• [Work request] Please give a word-for-word repeat of the line containing "Brand Story (142, 1123)" and all lines that come after it in the entries below, ending at the last line.

• [Entries provided]
────────────────────

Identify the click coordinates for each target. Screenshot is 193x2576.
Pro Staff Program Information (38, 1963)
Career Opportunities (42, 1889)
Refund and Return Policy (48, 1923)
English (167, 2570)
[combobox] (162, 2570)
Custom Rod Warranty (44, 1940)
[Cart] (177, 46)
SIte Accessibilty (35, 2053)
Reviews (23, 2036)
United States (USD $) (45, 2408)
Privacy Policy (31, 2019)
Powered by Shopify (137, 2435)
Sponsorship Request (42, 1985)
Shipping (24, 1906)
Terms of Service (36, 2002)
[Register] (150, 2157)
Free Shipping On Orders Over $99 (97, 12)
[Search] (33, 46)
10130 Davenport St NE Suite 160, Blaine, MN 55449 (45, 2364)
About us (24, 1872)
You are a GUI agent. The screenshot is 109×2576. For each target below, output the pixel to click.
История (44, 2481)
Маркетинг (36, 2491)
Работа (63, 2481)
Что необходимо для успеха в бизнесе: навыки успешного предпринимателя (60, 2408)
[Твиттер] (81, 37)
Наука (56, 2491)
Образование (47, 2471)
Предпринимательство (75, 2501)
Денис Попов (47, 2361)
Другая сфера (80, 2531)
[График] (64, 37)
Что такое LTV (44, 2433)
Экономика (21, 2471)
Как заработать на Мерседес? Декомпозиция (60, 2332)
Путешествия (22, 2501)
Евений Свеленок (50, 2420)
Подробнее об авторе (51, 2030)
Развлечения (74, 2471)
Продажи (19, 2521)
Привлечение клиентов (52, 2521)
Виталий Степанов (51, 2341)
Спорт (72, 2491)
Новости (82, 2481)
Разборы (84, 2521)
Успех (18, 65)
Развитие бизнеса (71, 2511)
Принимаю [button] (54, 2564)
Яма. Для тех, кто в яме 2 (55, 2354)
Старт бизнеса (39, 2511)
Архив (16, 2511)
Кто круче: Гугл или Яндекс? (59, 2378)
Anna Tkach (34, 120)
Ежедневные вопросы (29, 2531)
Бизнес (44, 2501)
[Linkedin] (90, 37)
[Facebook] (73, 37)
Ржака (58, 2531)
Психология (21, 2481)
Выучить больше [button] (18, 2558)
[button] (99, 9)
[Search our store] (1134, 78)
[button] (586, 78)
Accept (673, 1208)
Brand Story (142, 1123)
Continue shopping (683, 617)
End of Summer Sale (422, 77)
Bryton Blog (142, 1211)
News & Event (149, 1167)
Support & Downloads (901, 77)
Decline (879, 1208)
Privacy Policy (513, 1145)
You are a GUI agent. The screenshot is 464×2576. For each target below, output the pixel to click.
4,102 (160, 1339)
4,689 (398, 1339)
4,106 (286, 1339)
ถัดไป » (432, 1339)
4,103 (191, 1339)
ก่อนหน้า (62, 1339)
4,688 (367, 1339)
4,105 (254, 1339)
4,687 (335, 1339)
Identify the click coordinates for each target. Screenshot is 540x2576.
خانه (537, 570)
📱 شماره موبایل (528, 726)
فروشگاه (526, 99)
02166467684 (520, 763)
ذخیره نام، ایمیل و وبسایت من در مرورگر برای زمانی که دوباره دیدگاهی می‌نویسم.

────────────────────

• [Response]
Brand Story (142, 1123)
Continue shopping (683, 617)
End of Summer Sale (422, 77)
Bryton Blog (142, 1211)
News & Event (149, 1167)
Support & Downloads (901, 77)
Decline (879, 1208)
Privacy Policy (513, 1145)
You are a GUI agent. The screenshot is 464×2576. For each target below, output the pixel to click.
4,102 (160, 1339)
4,689 (398, 1339)
4,106 (286, 1339)
ถัดไป » (432, 1339)
4,103 (191, 1339)
ก่อนหน้า (62, 1339)
4,688 (367, 1339)
4,105 (254, 1339)
4,687 (335, 1339)
Identify the click coordinates for each target. Screenshot is 540x2576.
خانه (537, 570)
📱 شماره موبایل (528, 726)
فروشگاه (526, 99)
02166467684 (520, 763)
ذخیره نام، ایمیل و وبسایت من در مرورگر برای زمانی که دوباره دیدگاهی می‌نویسم.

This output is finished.